[Stored data]
##########

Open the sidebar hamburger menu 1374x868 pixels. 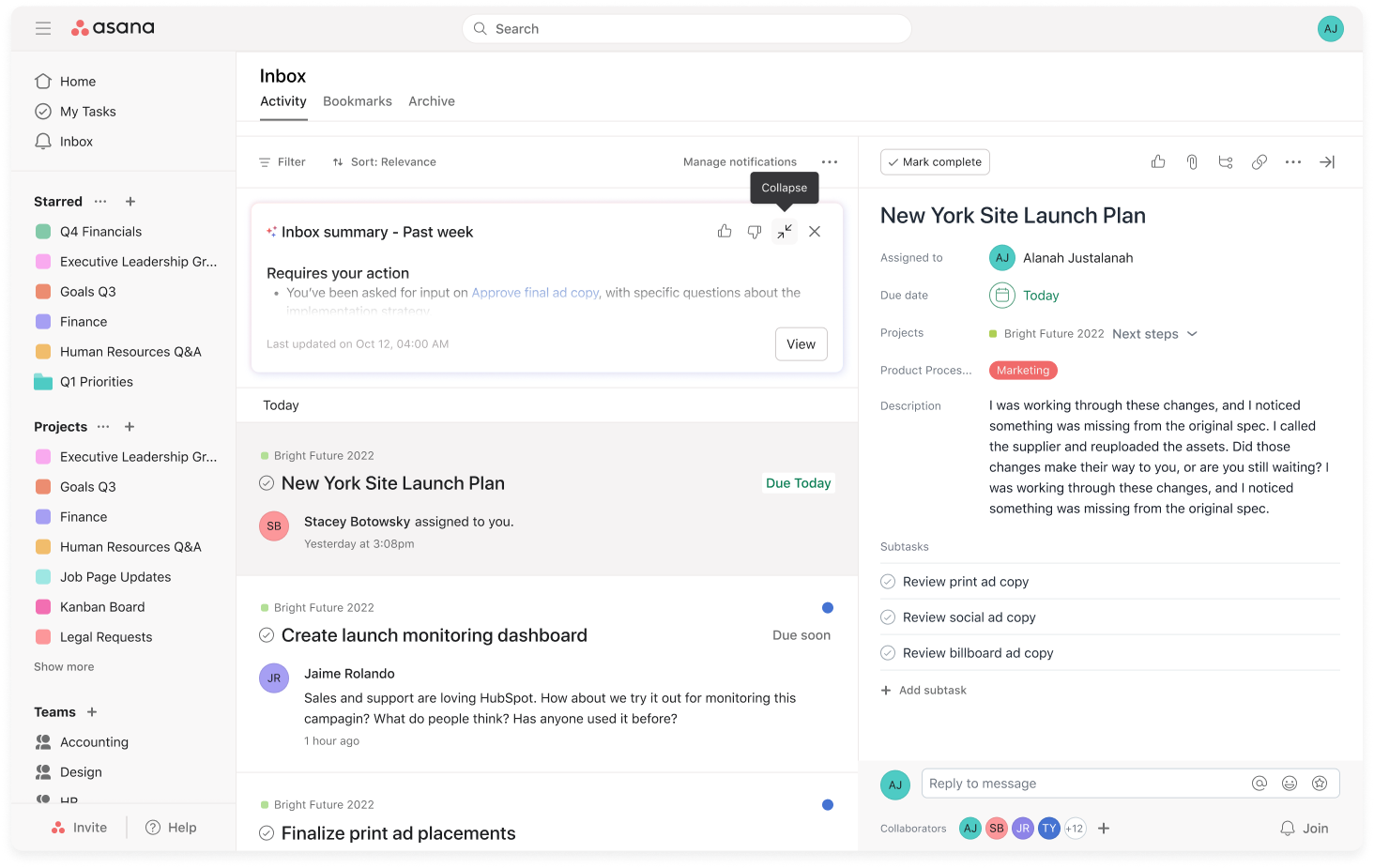point(43,28)

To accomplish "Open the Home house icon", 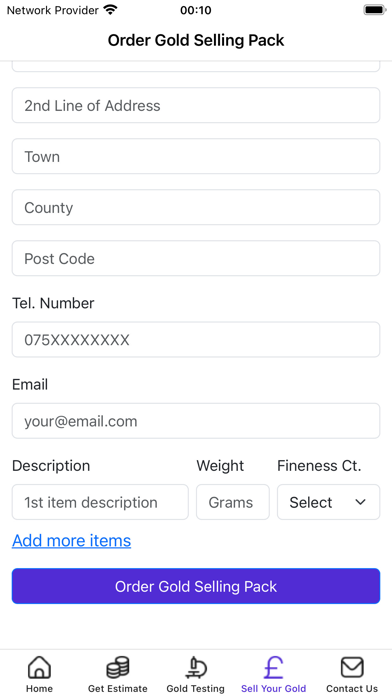I will click(x=39, y=667).
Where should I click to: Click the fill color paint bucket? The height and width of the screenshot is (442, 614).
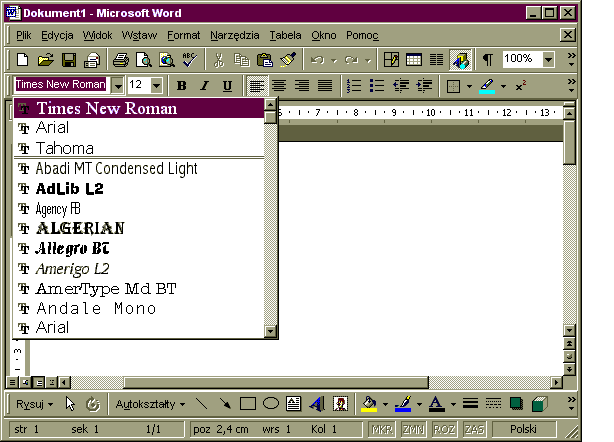point(369,404)
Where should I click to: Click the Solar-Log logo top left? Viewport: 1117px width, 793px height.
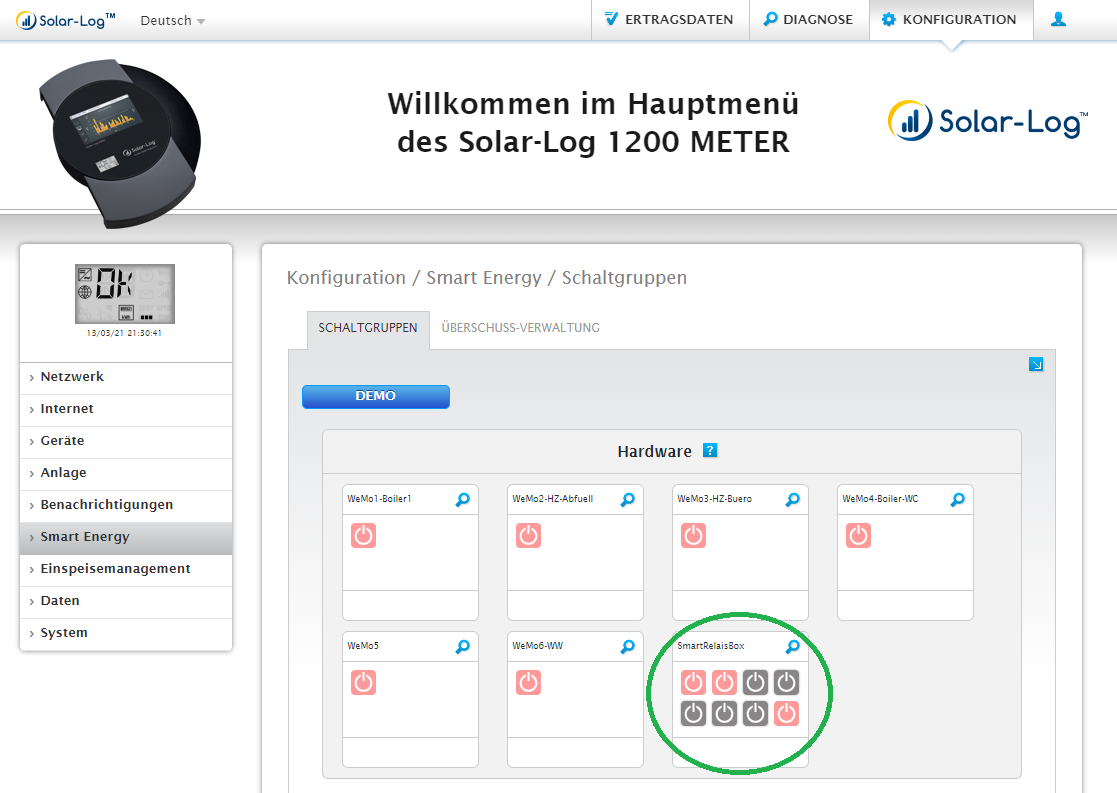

##########

* [Exercise brief]: Because the copy must hold no pictures, return only the lines that run from the line containing "Where should I click to: Click the fill" to the end of the data above, each exactly as it stands.

* [Exercise solution]:
Where should I click to: Click the fill color paint bucket? The height and width of the screenshot is (442, 614).
point(369,404)
Where should I click to: Click the Solar-Log logo top left? Viewport: 1117px width, 793px height.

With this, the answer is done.